Parmi les propositions figurent, par exemple, la mise en place un dépistage généralisé de l'hypertension artérielle, la fin de prise en charge à 100% en cas de rémission de cancer, l'interdiction des dépassements d'honoraires pour les actes "en lien avec les dépistages organisés (mammographie, échographie et coloscopie...)", le fait de rendre les motifs d'arrêt de travail obligatoire et d'encadrer leurs prescriptions car certaines "ont des durées trop décalées par rapport au référentiel scientifique", ou encore la mise en place d'un bonus-malus pour la prévention de l'absentéisme.
Lors de l'audition, qui a duré environ 2h30, le sujet - "sensible", dixit Thomas Fatôme - des arrêts de travail a été abordé, alors qu'il y a "une accélération de la dynamique des arrêts de travail depuis 2019", a indiqué le directeur général, pour qui se pose la question d'une meilleure maîtrise de cette hausse. D'autant plus que "40% de [cette] augmentation ne s'explique pas par des facteurs économiques et démographiques".
Au cœur des discussions également : les médicaments. Le rapport recommande en effet de "ne plus permettre la prise en charge à 100% des prestations ou des produits de santé dont l'efficacité ne justifie pas un tel niveau de remboursement". Prenant la parole devant les députés de la commission, Grégoire de Lagasnerie a affirmé que la France est "entrée dans une phase d'explosion de la dépense de médicaments depuis 2020, avec un taux de croissance annuel moyen de 4,2% entre 2020 et 2024", contre 0,6% entre 2010 et 2019.

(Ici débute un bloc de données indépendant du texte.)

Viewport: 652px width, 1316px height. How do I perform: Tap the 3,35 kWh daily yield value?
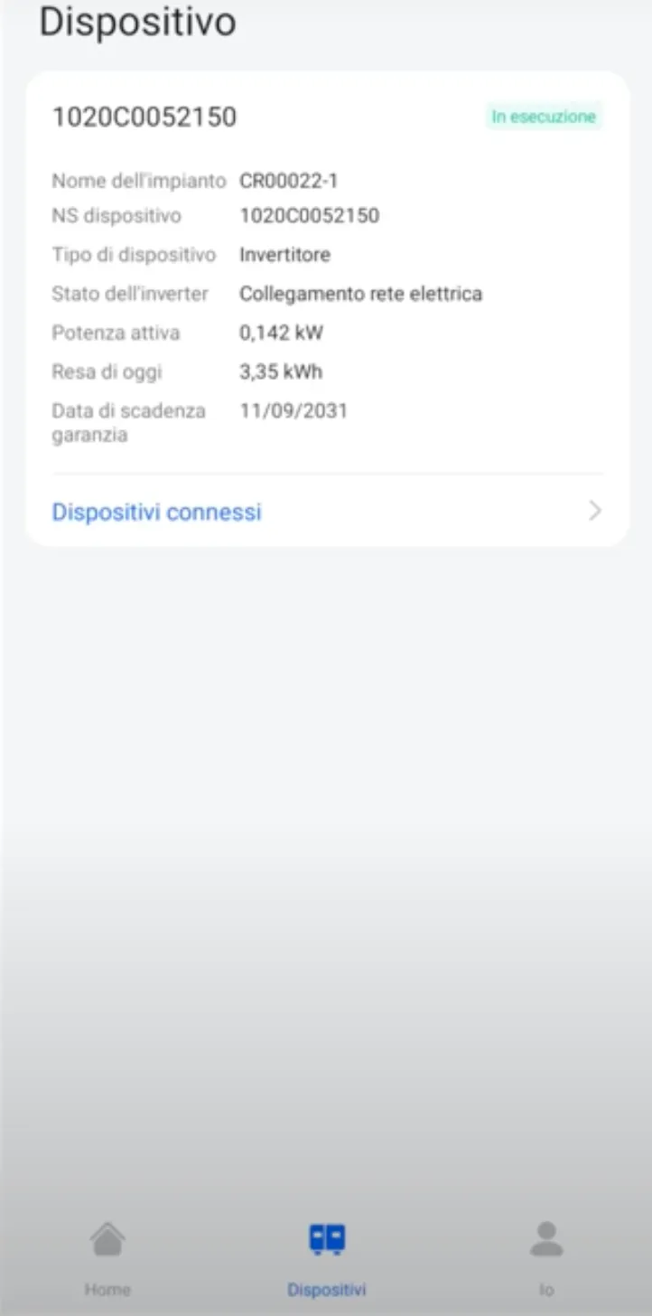(x=281, y=371)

Plusieurs députés ont notamment pris la parole pour évoquer les cures thermales. "Je pense que là on a quand même vraiment à regarder de près pour faire des économies", a estimé Nicole Dubré-Chirat (Ensemble pour la République), qui a parlé d'une "dépense inouïe, pas forcément justifiée". "Le thermalisme médical ne représente qu'un coût réduit pour l'Assurance maladie", a au contraire plaidé Théo Bernhardt (Rassemblement national), insistant sur le "rôle reconnu sur certains territoires ruraux tant en termes d'emplois qu'en termes d'attractivité économique".
Un peu plus tôt, le directeur général de la Caisse nationale de l'assurance maladie avait déclaré que le rapport "ne proposait pas de dérembourser les cures thermales", mais de "s'interroger sur le maintien de cette prise en charge à 100%".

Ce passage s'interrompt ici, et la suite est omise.